Personally, I hash(hash(salt1)+hash(pass)+hash(salt2)); However salt only protects when one can get the hashes from the database. If one truly can't get to the hashes then the best one can so is type random stuff into the form.

I can't speak to the math behind the question, but I'll use a phyical metaphor. Just because I know that the lock on the door knob to my house can be defeated with a bump tool or a blowtorch, I still lock my door. And I'm in an apartment building with yet another door to enter the building and I lock that one, too, although you could say that door is a waste of time because many people have keys to it and the often prop it open.

Security is a set of concentric defenses, some more interesting that others. It is a judgement call about which defenses are more work than benefit, e.g. hashing + salt + ROT13 would probably add more work than benefit.

"1-2-3-4-5? That's the stupidest combination I've ever heard of in my life! That's the kinda thing an idiot would have on his luggage!"

Ahh spaceballs...

Anyhow, yeah, if you're using 123456 as your "salt", 007, security may not be as good as it can be. Still, you're making it harder you're eliminating dictionary attacks as a means to crack it (unless they know the salt..). Sure, it could still be brute forced, but the honest truth is that nothing is unhackable. Everything you do is all about making it harder to hack, because impossible to hack is impossible to do.

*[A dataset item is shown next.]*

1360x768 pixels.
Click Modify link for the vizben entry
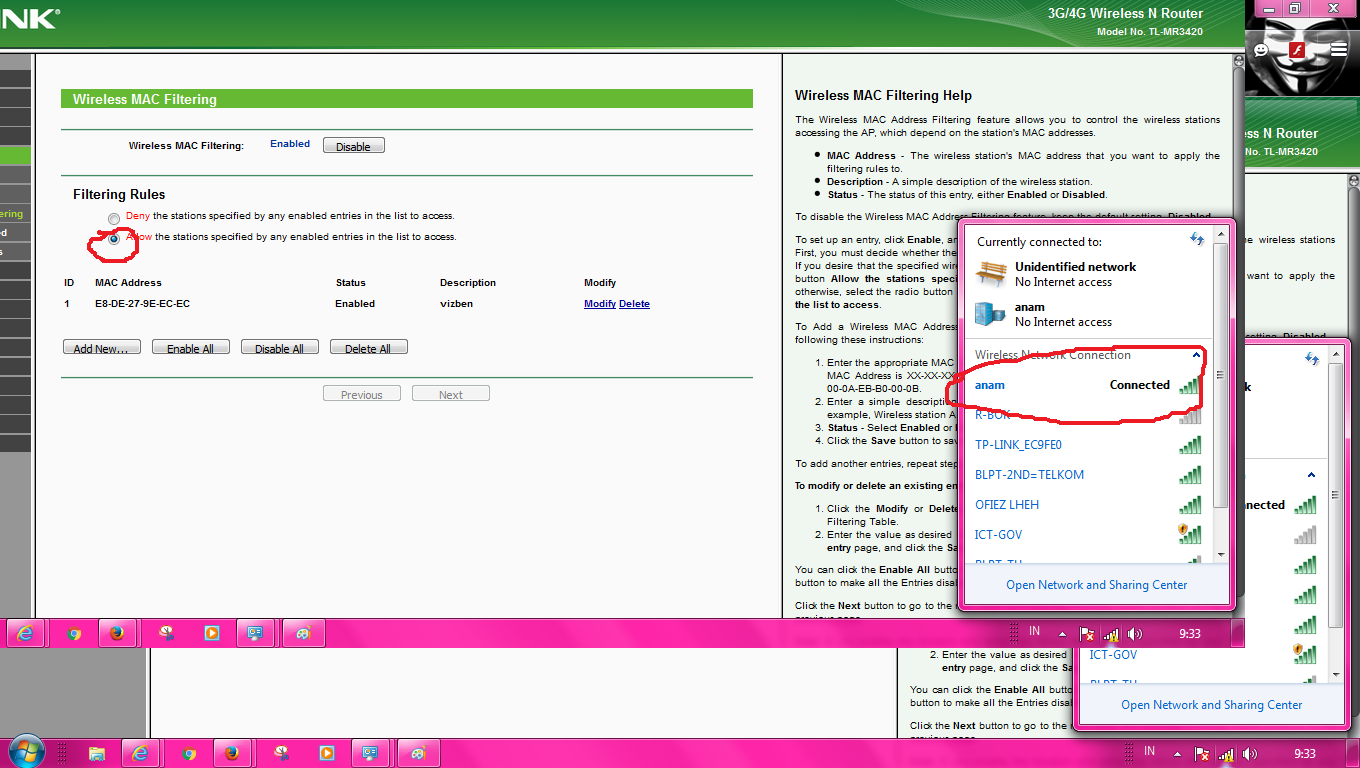tap(599, 304)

The real value in a salt is not only in protecting a single record against attack, but rather making it so that if multiple users have the same password, they will appear different in their hashed form. For that to be effective, you have to use a per-record salt.

If your security encryption/hashing mechanism results in users with the same password having the same representation in your database, then you've provided the attacker with an easy method of cracking many accounts at once.

It makes a difference for the very reason you mention: it makes things harder for an attacker using a dictionary attack.

Have a look at You Want Salt With That? for a good explanation.

A salt is designed to be a defense against rainbow tables, but the beauty of it is, knowing that it is a salt in no way weakens it as a defensive measure. This is because it is not that a salt has some magical properties or anything -- it's because it's an extra piece of information added to the password the attacker enters, and is specific to the password he is attacking -- it's not something that can be reused for multiple accounts -- not even multiple accounts on the same server.

Sure, the attacker can just add the salt to his rainbow tables, but you've just made his rainbow tables have to be bigger by a factor of whatever data you use as the salt.

If you add two random bytes, you've make the attackers rainbow tables have to be 65536 times as large. That is not insignificant. Add four random bytes, and the factor is above 4 billion.